On n’est pas orphelin d’avoir perdu son père et sa mère mais d’avoir perdu espoir

Mise en ligne: 16 mars 2010

Comment vois-je le Congo dans cinquante ans ?, propos de Pie Tshibanda recueillis par Antonio de la Fuente

Pie Tshibanda, vous êtes écrivain et comédien, bien connu en Belgique notamment grâce à vos pièces Un fou noir au pays des Blancs et Je ne suis pas sorcier. Dans quel état d’esprit vous apprêtez-vous à célébrer le cinquantième anniversaire de l’indépendance du Congo ?

A l’indépendance du Congo, j’avais huit ans. Quand je déroule le film de ma vie, je vois des images plus prégnantes que d’autres. A l’école c’était encore la chicote au primaire, la formation janséniste au secondaire. A l’université, l’Etat, soucieux de former une élite, nous octroyait une bourse d’études qui nous donnait un certain pouvoir d’achat.

Sur le plan social et politique, il y a eu des tumultes autour des années soixante, une paix relative jusque fin des années septante et des difficultés sociopolitiques et économiques jusqu’à la chute de Mobutu.

En 1992, j’ai publié un livre que terminait par cette phrase prophétique : « Une nuit noir couvrit la ville de son ombre, le cauchemar se poursuivit. Qu’attendre de la lueur blafarde qui, à l’aube, pointait à l’horizon ? De ce nuage de sang suspendu dans l’atmosphère ? ». Nous sommes en 2010, il tombe encore une pluie de sang sur l’Est du Congo, il coule encore des larmes de sang sur les visages des filles et des femmes violées et mutilées.

Si nous traçons des courbes à partir des données statistiques traduisant le pouvoir d’achat, l’espérance de vie des Congolais, la qualité de l’enseignement, la qualité de nos moyens de communication, le confort, la confiance, nous nous rendrons compte que le cinquantième anniversaire de l’indépendance du Congo devrait être l’occasion pour nous de méditer sur le chemin parcouru, sur notre hymne nationale qui dit que « nous bâtirons un pays plus beau qu’avant, dans la paix... ».

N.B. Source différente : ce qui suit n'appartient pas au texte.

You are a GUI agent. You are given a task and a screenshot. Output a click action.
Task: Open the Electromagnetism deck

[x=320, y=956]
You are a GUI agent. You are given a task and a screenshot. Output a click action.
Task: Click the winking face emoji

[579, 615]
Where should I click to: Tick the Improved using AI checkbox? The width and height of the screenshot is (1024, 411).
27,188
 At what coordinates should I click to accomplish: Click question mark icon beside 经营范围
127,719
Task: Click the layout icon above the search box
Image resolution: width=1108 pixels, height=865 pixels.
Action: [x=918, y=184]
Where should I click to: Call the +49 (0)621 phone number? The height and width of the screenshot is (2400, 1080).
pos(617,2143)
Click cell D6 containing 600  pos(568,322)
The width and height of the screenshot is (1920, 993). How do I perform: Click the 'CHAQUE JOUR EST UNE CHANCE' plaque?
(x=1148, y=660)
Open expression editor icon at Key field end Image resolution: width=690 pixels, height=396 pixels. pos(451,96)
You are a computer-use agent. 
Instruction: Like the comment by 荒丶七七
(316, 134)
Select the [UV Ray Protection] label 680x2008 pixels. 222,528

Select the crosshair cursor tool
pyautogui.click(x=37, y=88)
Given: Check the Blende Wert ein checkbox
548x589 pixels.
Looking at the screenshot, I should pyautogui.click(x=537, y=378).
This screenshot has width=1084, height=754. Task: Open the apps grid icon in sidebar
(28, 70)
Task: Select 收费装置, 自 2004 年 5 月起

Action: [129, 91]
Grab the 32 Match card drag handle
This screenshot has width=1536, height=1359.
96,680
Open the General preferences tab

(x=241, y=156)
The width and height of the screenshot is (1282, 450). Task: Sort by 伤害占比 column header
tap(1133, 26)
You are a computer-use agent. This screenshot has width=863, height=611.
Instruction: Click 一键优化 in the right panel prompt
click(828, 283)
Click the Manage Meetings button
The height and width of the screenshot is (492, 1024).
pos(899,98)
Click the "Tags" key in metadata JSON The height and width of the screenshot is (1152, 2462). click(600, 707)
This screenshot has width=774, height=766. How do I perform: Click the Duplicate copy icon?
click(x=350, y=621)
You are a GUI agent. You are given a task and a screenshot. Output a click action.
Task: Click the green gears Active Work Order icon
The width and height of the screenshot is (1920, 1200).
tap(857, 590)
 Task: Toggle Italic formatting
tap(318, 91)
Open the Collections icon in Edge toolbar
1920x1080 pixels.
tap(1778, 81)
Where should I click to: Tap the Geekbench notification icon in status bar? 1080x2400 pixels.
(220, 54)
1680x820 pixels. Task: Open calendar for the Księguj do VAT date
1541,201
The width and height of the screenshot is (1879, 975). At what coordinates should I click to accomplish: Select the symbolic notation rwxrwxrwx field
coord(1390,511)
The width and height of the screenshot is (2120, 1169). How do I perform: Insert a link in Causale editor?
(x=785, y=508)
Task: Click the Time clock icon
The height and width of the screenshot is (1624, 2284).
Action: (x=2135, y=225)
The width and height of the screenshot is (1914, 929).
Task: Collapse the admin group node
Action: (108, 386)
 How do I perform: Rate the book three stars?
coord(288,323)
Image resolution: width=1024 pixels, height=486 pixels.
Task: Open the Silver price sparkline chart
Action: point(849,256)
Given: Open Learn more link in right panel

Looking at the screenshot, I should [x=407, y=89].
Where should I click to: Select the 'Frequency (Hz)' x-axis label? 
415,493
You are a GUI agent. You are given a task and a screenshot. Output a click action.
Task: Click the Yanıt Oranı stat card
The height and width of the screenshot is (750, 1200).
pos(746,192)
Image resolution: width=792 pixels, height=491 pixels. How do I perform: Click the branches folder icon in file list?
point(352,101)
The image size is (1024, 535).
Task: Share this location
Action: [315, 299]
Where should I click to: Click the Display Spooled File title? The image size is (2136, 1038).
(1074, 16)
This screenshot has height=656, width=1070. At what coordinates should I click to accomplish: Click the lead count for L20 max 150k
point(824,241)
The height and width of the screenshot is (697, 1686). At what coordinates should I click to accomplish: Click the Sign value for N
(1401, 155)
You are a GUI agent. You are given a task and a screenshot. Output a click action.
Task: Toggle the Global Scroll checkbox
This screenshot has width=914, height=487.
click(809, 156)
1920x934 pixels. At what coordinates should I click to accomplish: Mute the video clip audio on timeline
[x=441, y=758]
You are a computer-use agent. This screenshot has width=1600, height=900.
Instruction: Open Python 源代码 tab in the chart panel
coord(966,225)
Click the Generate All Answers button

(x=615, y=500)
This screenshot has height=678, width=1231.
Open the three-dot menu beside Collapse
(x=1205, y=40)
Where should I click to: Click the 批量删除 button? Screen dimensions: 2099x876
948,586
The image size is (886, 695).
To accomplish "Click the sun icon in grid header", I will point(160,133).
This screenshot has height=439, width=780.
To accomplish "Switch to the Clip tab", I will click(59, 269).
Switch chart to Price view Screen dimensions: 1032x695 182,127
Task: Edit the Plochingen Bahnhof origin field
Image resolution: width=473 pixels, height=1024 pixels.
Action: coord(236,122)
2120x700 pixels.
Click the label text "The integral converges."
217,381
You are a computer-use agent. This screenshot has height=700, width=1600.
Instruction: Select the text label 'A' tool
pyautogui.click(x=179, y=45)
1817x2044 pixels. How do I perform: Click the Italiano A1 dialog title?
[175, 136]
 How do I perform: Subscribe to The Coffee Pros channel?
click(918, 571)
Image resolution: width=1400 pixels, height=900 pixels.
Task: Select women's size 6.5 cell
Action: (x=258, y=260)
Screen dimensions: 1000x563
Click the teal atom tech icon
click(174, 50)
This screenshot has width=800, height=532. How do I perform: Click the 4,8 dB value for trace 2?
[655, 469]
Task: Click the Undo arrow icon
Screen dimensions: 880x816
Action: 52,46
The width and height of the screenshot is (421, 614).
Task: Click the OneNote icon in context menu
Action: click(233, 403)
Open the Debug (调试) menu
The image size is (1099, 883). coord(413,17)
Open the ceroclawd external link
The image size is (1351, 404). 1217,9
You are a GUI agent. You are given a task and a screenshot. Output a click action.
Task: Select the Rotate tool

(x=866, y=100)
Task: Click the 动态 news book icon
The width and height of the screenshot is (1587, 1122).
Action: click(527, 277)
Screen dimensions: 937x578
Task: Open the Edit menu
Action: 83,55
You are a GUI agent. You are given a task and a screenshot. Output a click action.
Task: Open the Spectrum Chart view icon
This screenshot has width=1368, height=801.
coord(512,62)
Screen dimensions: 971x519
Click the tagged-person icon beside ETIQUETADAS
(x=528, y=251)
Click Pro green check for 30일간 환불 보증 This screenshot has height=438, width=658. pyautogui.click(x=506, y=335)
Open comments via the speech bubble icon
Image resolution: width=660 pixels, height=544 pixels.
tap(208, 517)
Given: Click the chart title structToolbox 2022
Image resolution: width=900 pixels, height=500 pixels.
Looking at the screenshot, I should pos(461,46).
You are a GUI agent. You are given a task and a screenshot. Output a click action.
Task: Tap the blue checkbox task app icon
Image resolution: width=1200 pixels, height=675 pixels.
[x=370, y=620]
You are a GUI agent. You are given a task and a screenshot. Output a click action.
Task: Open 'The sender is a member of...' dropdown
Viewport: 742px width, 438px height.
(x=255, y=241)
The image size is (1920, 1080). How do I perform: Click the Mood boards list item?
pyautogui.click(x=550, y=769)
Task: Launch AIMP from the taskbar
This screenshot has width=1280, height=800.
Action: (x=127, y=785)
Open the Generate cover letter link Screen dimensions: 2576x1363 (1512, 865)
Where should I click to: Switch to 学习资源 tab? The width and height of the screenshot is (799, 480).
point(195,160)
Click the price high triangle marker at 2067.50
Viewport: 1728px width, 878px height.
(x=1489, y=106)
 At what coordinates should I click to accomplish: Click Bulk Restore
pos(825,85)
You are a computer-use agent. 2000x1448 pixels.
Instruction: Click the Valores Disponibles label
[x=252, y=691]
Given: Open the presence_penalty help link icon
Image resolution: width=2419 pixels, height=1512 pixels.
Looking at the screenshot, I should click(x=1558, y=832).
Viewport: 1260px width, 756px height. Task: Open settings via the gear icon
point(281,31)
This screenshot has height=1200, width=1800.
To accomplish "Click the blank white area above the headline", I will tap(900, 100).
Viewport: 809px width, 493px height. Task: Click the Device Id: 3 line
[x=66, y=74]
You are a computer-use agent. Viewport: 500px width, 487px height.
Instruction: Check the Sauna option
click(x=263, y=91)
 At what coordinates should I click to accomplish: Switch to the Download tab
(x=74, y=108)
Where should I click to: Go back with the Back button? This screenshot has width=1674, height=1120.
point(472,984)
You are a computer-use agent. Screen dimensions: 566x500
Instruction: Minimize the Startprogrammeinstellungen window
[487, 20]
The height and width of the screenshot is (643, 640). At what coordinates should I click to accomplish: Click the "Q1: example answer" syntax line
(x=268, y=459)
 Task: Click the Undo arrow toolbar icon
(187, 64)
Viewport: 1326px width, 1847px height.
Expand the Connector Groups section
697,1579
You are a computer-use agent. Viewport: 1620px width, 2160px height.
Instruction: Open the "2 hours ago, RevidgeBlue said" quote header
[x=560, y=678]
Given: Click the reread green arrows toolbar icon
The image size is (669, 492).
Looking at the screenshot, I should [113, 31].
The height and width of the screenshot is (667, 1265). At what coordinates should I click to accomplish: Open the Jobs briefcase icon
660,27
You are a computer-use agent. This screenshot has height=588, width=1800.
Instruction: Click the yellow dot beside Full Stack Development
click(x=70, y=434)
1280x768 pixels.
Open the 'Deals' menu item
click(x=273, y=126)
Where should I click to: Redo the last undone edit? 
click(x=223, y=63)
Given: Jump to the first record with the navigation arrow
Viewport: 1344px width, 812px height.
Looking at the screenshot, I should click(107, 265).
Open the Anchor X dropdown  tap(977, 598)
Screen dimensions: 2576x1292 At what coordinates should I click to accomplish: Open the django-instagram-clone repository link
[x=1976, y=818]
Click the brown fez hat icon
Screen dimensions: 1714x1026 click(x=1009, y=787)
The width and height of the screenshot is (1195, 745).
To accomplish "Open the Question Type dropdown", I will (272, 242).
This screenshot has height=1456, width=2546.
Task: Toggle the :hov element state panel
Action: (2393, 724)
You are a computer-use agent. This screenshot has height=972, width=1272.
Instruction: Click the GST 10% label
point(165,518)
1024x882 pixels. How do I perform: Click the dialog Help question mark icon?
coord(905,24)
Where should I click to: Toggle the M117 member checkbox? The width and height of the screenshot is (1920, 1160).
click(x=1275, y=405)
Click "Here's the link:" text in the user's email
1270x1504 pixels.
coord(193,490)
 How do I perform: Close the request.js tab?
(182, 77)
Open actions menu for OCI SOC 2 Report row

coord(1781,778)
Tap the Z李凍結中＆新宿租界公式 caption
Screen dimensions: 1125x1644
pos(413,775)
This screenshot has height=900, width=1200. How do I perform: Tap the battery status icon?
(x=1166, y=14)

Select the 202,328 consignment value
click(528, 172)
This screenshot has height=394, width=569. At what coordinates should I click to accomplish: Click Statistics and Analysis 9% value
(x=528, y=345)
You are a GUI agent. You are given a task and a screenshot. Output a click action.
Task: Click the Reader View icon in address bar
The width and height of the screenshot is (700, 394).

Mais je sais que mon Congo n’a jamais été le même que celui des autres, de ceux qui ont toujours été favorisés soit pour leur proximité avec les tenants du pouvoir, soit parce qu’ils ont sacrifié l’idéal à l’argent de la corruption. Je peux comprendre ceux qui préparent la grande fête, moi je serai dans la méditation, de cœur avec ceux qui souffrent.

Vous nous dites ne pas être sorcier, mais comment imaginez-vous l’état du Congo dans cinquante ans ?

Dans cinquante ans, Kinshasa aura compris que le développement ne peut se faire que si les provinces ont la possibilité de se prendre en charge, de se gérer. Occident aura compris que le pouvoir d’achat des Congolais a des effets bénéfiques sur l’économie mondiale. Dans cinquante ans, les initiatives de ceux qui, aujourd’hui, construisent un dispensaire dans un village, une coopérative agricole dans un autre..., eh bien, ces initiatives se verront démultipliées, comme des étincelles qui finissent par devenir un grand feu. Je garde espoir en me souvenant d’un proverbe qui dit : « On n’est pas orphelin d’avoir perdu son père et sa mère mais d’avoir perdu l’espoir ».

La visite du roi Albert II au Congo est prévue pour le 30 juin 2010 ? Qu’en pensez-vous ?

Mobutu disait que le roi Baudouin était son ami ; mais à la mort de ce dernier, notre dictateur fut sur la liste de ceux qui ne pouvaient pas venir aux funérailles ! Cette décision était trop radicale, il vaut mieux parler et espérer qu’un jour la parole agisse.

Le roi ira au Congo, c’est une bonne chose, il faut maintenant espérer qu’il ne sera pas instrumentalisé. Il faut espérer que ceux qui conseillent le roi lui diront que pendant qu’il marchera sur le tapis rouge, beaucoup de Congolais marcheront dans des flaques d’eau, pendant qu’il sera à la table de l’ambassade belge ou des autorités congolaises, beaucoup de Congolais ne mangeront pas ce jour-là ! Le voyage du roi pourrait profiter à tous s’il y va avec l’idée d’être aussi la voix des sans voix, s’il voit au-delà de ce qui lui sera donné à voir.